#### What you need to do
Go through the data and report each line that holds the string "will".

___ Source data

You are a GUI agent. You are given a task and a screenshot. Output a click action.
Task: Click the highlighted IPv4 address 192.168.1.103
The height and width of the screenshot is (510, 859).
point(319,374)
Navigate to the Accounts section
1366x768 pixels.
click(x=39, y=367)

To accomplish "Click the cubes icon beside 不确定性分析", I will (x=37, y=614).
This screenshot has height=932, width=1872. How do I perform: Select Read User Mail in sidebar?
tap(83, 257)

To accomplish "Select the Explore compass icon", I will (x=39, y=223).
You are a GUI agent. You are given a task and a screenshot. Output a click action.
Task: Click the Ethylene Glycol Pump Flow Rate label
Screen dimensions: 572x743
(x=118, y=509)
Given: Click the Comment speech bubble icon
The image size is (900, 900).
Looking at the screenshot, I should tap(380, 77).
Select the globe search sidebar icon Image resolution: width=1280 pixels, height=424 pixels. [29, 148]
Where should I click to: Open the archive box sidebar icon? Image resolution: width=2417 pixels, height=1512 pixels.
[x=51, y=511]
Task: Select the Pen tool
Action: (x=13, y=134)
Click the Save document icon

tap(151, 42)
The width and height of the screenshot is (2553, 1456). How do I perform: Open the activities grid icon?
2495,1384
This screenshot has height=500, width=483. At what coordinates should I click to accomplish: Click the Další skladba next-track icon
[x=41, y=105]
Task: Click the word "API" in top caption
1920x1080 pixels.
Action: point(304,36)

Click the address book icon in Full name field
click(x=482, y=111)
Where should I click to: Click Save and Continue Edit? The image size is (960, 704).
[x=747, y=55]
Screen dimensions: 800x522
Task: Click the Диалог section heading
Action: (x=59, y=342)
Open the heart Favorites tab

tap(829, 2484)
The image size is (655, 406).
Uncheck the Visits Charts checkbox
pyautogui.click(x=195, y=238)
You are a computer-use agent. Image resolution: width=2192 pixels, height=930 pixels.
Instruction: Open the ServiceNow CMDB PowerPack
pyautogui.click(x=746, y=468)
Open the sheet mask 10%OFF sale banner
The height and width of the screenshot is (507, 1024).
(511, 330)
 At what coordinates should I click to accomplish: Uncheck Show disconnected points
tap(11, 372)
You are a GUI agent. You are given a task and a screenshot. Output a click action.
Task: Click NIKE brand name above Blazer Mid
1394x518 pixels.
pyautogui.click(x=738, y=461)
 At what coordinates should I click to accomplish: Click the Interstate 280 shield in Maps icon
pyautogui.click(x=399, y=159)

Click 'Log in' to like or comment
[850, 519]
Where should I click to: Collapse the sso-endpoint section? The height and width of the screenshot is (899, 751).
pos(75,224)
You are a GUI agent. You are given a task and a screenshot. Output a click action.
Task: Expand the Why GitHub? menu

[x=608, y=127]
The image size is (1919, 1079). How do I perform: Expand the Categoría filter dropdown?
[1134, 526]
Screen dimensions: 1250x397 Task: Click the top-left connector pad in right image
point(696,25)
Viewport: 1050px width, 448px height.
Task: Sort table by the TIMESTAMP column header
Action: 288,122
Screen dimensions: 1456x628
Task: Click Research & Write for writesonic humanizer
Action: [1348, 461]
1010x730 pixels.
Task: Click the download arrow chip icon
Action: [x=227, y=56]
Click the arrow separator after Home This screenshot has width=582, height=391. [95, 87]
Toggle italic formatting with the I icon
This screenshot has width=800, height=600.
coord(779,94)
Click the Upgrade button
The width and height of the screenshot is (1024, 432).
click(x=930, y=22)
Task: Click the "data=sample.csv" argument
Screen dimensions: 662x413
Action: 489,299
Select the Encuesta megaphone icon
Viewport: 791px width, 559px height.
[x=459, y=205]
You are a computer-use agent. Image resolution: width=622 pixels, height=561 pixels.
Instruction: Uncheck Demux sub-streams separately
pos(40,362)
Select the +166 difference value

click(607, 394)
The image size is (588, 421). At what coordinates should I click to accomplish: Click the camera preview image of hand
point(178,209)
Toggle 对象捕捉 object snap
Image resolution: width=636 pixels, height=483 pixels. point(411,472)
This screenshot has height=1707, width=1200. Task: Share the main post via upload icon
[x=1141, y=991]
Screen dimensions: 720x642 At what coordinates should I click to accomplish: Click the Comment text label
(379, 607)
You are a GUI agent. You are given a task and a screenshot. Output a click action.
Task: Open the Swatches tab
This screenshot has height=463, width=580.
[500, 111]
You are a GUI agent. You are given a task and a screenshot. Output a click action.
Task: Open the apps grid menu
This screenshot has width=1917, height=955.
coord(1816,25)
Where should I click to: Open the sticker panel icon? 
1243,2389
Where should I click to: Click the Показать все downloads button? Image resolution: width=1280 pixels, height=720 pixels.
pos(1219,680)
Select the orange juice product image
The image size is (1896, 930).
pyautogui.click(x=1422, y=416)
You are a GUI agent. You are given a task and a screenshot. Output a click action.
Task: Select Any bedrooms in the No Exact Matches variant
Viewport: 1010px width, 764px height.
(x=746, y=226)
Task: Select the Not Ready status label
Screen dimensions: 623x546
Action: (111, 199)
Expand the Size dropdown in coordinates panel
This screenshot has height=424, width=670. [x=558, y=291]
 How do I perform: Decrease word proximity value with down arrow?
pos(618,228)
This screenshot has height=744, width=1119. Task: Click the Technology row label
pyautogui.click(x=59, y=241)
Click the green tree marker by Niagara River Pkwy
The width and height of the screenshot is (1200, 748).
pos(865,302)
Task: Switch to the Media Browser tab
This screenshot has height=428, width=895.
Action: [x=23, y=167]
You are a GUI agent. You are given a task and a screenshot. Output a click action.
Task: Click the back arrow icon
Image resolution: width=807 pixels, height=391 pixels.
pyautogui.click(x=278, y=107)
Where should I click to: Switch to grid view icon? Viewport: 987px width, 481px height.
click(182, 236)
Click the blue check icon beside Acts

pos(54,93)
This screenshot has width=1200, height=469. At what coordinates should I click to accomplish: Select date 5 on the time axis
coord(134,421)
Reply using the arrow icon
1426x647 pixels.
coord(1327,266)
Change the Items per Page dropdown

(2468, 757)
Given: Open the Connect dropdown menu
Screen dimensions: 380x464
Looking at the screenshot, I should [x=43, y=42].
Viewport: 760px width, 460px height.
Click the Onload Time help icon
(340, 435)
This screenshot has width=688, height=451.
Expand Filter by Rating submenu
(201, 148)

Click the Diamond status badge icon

______

#### Output of the exercise
To accomplish "Click the cubes icon beside 不确定性分析", I will (x=37, y=614).
To accomplish "Select the Explore compass icon", I will (x=39, y=223).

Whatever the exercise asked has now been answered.